Tally every line of the records below that includes "status", and reply with the total alone.

****************

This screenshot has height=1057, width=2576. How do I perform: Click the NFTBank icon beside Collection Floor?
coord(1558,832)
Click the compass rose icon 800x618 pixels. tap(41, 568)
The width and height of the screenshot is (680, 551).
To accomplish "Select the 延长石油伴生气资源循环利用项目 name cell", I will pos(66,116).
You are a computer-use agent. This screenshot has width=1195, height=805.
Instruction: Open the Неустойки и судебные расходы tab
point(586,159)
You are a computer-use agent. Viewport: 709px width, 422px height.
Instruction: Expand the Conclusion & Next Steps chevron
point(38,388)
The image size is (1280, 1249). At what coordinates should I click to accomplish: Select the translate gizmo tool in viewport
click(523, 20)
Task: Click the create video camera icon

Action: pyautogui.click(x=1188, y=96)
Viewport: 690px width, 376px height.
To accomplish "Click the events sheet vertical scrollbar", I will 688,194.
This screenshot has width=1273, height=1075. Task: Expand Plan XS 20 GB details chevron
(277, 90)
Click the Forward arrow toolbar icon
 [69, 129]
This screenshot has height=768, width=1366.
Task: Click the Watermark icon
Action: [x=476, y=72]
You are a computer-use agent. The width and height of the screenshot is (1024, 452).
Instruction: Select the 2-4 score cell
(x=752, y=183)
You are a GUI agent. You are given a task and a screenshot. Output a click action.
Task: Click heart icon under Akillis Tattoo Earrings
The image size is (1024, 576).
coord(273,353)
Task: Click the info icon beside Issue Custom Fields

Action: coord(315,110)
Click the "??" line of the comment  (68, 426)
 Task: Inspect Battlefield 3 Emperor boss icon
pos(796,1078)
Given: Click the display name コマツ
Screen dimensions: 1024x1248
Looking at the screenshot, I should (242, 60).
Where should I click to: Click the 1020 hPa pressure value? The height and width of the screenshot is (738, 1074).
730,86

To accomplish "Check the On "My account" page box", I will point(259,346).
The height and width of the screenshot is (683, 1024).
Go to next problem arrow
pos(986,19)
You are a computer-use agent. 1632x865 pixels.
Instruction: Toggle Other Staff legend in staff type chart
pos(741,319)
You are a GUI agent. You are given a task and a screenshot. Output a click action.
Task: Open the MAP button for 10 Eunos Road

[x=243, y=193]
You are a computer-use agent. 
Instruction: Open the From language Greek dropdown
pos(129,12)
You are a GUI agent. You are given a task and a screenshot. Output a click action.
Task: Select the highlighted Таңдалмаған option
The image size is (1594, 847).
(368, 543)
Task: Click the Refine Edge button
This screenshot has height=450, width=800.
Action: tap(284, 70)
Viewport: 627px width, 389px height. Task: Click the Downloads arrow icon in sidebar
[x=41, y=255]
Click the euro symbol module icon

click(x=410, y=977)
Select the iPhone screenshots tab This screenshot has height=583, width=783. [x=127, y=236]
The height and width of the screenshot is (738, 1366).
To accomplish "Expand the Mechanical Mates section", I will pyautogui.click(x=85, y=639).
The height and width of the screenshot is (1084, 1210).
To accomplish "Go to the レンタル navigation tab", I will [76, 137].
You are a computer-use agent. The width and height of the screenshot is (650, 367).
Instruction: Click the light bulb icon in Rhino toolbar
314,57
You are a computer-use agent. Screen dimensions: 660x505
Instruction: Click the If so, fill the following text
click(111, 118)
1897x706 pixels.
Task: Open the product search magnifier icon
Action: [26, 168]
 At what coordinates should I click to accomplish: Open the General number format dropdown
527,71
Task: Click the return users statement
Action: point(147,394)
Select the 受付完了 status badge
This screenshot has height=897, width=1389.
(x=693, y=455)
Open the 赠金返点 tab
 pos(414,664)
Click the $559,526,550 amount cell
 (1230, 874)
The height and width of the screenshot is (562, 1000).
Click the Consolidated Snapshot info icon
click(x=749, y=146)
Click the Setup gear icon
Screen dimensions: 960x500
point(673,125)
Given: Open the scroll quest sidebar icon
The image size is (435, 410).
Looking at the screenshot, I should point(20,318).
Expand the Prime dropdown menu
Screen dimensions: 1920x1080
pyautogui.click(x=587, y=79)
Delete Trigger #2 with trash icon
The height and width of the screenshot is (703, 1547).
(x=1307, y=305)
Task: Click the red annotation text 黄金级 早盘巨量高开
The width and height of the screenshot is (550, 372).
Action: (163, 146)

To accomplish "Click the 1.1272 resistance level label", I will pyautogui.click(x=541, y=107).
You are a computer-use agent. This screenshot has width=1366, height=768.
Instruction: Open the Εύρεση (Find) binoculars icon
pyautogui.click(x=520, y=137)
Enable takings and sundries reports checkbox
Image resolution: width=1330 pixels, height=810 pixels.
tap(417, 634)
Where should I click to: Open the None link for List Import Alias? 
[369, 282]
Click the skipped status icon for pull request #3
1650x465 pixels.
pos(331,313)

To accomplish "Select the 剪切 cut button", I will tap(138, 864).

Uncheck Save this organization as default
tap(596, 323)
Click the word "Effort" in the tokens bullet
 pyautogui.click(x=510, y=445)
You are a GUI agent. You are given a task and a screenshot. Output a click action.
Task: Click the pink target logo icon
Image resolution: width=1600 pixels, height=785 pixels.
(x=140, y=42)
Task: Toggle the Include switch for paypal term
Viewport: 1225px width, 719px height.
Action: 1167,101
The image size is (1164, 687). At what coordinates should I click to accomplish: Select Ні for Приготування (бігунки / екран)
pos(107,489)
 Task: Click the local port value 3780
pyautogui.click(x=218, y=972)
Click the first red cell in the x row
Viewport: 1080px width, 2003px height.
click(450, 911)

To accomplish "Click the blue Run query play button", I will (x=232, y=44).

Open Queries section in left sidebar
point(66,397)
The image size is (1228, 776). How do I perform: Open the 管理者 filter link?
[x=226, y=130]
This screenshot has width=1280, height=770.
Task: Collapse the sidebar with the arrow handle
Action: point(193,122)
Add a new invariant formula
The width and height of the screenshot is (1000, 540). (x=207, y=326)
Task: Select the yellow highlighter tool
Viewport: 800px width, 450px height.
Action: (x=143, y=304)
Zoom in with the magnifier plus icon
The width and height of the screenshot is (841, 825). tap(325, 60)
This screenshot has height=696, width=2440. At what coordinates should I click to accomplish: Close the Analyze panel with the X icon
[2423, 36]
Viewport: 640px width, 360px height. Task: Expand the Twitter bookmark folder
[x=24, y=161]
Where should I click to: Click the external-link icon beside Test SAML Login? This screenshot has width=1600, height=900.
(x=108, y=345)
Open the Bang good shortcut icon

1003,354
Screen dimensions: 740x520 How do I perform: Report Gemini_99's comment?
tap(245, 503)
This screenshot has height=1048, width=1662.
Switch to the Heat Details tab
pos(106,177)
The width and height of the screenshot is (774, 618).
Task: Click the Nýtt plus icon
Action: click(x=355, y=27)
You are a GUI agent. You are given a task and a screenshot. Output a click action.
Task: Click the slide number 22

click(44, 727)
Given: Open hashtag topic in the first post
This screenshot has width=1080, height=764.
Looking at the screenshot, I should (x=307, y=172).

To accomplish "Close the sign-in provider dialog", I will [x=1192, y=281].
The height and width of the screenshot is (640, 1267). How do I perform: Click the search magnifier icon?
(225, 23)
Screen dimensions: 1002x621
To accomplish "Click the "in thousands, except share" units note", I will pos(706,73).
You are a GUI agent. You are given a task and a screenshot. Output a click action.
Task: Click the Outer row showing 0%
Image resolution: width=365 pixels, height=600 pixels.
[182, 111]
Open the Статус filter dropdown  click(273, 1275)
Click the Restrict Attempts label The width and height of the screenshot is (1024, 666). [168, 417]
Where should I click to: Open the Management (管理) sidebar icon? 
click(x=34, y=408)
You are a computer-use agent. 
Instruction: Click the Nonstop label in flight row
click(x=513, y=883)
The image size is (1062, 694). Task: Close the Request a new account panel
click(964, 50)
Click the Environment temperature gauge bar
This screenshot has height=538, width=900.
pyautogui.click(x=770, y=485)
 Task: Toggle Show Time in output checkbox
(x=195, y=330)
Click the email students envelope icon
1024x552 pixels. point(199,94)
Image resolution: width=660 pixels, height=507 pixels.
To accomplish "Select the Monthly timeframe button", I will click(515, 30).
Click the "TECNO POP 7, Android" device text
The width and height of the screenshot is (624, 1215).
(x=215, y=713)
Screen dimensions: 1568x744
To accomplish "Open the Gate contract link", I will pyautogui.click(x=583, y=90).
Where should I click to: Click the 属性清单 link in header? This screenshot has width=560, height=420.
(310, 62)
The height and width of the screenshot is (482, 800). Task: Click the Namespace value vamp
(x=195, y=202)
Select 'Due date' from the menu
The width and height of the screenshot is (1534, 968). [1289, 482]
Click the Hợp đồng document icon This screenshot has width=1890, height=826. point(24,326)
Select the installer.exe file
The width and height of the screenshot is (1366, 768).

****************

▶ _EXERCISE RESULT_: 2